### Task to complete
Print the lines that run from the line with "Click Вставить из раздела button" to the line with "You are a computer-use agent. Viewport: 700px", keeping both end lines, exactly as they appear in the entries below, and nothing else.
--- Material provided Enclosed Below ---
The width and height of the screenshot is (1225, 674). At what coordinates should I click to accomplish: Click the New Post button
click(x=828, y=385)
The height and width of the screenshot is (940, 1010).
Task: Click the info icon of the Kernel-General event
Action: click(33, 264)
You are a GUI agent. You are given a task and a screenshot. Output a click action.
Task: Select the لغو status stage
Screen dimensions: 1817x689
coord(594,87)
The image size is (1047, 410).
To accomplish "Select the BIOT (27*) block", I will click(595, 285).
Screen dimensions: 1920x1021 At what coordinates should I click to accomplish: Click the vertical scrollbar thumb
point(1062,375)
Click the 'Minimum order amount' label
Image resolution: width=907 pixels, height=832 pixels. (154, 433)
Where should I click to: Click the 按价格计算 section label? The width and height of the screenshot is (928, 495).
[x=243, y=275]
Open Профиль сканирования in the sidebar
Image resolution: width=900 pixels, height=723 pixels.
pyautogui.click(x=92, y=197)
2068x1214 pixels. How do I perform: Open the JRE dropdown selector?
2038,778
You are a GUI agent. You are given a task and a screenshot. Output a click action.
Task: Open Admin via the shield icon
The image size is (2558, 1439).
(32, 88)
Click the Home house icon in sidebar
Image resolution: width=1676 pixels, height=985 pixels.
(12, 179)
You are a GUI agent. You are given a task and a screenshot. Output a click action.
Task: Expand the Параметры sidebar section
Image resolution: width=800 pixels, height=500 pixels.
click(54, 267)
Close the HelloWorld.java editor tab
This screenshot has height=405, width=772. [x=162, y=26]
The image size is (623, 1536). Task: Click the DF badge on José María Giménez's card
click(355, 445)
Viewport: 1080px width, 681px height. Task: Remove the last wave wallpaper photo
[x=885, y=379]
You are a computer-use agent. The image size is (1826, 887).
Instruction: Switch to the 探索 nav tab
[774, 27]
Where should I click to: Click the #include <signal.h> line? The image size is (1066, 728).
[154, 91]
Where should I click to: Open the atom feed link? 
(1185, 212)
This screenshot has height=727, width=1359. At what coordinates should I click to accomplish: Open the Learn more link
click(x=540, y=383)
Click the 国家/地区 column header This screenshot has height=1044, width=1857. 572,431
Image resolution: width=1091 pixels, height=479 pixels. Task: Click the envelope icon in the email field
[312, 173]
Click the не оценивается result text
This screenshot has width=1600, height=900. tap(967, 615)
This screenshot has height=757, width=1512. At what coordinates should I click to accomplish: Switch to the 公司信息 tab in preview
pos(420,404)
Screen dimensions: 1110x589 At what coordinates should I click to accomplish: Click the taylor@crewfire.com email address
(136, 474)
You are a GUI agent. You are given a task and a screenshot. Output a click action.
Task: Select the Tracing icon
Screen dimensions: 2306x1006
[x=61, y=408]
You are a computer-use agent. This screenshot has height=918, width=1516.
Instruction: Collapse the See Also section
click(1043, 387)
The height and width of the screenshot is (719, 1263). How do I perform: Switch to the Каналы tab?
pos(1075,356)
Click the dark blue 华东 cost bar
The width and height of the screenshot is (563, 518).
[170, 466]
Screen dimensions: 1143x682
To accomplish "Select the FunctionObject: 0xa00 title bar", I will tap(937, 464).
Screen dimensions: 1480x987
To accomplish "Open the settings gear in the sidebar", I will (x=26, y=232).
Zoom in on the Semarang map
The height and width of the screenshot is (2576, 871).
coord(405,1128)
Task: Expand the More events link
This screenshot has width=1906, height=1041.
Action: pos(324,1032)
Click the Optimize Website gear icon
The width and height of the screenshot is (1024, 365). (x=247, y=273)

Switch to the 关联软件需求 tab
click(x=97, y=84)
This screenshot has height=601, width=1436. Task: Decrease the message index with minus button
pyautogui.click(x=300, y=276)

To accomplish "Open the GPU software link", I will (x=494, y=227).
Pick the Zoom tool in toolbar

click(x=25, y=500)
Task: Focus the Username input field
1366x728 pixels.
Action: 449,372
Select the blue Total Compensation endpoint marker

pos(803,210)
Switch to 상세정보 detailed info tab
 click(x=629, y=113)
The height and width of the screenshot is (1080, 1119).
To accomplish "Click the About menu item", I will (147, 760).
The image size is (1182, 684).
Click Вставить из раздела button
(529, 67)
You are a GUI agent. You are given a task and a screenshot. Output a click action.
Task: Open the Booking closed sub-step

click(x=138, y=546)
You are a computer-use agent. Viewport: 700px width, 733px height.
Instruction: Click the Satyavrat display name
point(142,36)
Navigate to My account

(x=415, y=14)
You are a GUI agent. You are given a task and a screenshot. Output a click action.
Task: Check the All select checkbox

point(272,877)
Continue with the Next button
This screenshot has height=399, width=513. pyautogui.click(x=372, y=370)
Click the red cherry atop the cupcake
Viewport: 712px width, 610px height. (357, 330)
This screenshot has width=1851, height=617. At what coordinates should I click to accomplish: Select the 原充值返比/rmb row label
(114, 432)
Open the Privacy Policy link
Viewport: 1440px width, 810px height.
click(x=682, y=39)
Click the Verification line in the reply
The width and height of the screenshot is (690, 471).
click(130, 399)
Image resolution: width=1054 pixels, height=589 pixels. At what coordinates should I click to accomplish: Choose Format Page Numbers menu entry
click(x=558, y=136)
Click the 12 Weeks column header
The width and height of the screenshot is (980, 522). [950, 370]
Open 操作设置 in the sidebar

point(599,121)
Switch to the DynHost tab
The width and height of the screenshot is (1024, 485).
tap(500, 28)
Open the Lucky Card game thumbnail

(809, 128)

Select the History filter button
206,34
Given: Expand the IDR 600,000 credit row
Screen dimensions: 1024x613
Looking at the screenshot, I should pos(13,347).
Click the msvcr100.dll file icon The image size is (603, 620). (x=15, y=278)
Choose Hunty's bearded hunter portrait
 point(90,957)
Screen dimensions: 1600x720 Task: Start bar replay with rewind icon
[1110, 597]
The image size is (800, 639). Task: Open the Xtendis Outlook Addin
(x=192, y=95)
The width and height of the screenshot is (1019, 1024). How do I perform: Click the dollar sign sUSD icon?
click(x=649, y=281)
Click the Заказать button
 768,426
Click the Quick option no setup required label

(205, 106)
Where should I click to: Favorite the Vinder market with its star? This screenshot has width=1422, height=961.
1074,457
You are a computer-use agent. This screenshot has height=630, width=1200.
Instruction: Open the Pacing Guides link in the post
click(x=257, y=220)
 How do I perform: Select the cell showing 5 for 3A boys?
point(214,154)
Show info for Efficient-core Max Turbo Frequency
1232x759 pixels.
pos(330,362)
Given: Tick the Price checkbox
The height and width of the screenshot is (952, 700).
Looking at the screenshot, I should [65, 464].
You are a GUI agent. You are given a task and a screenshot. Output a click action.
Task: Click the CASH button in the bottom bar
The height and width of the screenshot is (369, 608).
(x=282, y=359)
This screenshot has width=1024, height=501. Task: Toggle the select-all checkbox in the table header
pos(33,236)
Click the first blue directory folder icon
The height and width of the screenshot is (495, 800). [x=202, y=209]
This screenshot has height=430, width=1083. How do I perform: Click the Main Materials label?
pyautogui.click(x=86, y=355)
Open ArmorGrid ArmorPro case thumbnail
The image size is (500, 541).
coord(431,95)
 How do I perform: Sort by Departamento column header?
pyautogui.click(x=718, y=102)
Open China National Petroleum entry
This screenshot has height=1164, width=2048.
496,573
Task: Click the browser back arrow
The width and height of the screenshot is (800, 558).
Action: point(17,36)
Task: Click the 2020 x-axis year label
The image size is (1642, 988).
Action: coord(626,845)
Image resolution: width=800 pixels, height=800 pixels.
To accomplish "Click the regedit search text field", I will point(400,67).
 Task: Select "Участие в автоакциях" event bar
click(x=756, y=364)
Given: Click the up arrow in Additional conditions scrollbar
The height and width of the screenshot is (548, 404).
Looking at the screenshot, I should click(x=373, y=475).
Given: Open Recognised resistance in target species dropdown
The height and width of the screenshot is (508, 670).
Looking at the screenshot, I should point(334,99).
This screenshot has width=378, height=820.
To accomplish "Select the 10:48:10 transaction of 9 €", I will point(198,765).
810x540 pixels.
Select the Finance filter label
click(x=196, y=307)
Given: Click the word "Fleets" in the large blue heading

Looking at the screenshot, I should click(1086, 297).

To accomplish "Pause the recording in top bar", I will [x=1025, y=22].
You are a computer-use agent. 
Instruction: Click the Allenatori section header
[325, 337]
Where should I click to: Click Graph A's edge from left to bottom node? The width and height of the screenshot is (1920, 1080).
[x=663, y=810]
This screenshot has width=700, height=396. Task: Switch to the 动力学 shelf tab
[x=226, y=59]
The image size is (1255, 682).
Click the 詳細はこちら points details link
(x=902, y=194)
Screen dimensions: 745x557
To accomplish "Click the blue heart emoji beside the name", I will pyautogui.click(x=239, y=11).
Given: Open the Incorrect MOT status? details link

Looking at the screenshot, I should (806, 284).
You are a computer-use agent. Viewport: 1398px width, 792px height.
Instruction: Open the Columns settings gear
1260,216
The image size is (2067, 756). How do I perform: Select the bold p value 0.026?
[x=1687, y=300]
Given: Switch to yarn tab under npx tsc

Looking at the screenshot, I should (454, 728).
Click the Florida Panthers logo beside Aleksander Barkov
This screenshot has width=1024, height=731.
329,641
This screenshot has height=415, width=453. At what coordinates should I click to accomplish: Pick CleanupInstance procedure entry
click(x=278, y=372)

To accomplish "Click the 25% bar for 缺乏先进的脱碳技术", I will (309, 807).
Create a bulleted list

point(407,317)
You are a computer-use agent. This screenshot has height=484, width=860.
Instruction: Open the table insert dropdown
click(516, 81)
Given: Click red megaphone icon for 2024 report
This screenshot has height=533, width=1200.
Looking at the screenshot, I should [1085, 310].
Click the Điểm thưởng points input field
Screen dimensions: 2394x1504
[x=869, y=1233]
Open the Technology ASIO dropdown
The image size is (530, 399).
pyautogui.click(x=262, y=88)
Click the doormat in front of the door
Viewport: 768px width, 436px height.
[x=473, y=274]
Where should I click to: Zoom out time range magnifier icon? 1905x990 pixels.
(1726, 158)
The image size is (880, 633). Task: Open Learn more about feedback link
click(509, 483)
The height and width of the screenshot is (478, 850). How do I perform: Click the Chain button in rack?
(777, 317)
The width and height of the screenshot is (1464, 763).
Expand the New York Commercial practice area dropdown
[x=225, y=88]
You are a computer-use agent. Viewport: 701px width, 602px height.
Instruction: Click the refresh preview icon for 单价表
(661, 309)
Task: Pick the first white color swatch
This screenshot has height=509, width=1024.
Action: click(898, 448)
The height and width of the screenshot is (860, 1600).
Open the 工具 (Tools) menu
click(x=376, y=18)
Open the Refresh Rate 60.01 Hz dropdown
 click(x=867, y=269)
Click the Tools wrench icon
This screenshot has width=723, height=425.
--- End of Enclosed Material provided ---
### Answer space
Click Вставить из раздела button
(529, 67)
You are a GUI agent. You are given a task and a screenshot. Output a click action.
Task: Open the Booking closed sub-step

click(x=138, y=546)
You are a computer-use agent. Viewport: 700px width, 733px height.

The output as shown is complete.